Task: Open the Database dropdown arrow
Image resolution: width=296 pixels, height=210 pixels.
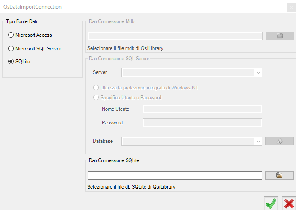Action: point(258,141)
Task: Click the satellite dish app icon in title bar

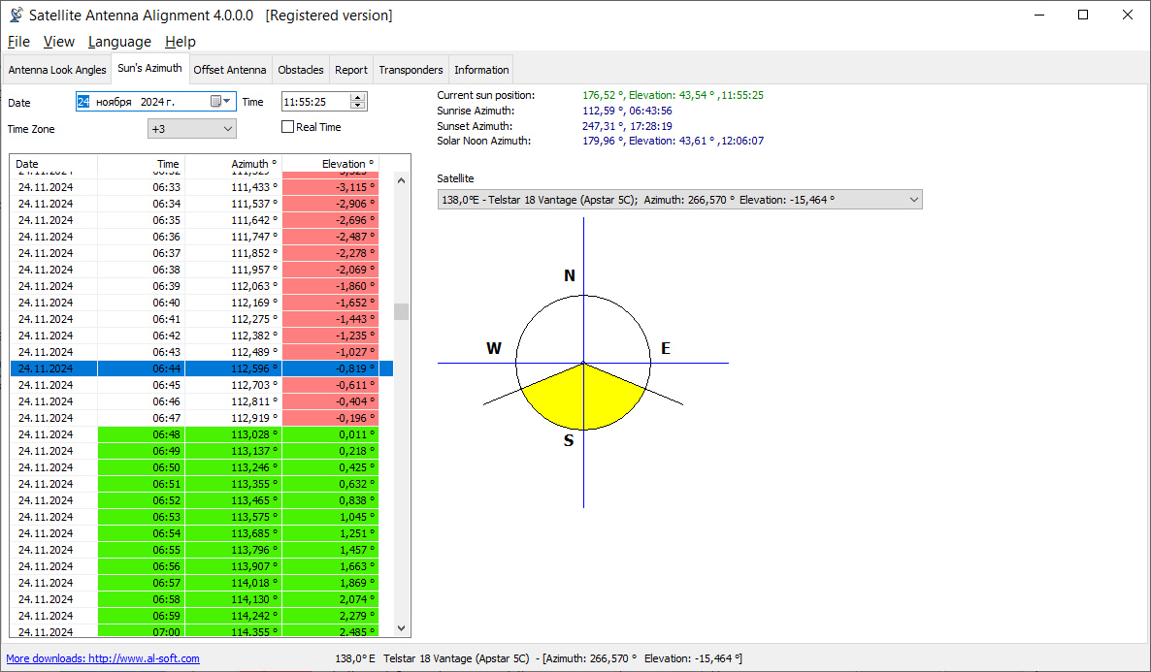Action: 16,16
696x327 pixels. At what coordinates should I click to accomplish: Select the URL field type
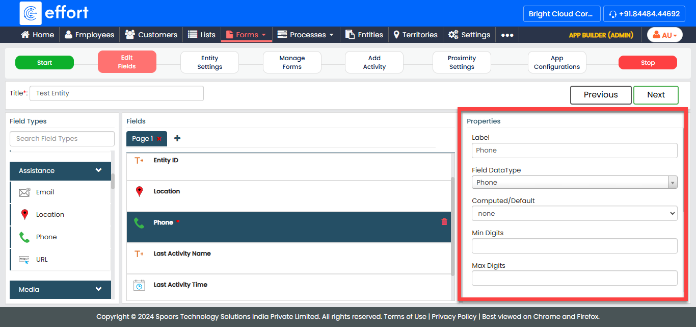click(42, 259)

++++++++++

The task →
Repeat every record above exactly, but drop the pictures.

Response below →
Task: Open the Database dropdown arrow
Image resolution: width=296 pixels, height=210 pixels.
Action: point(258,141)
Task: Click the satellite dish app icon in title bar

Action: 16,16
696x327 pixels. At what coordinates should I click to accomplish: Select the URL field type
click(42, 259)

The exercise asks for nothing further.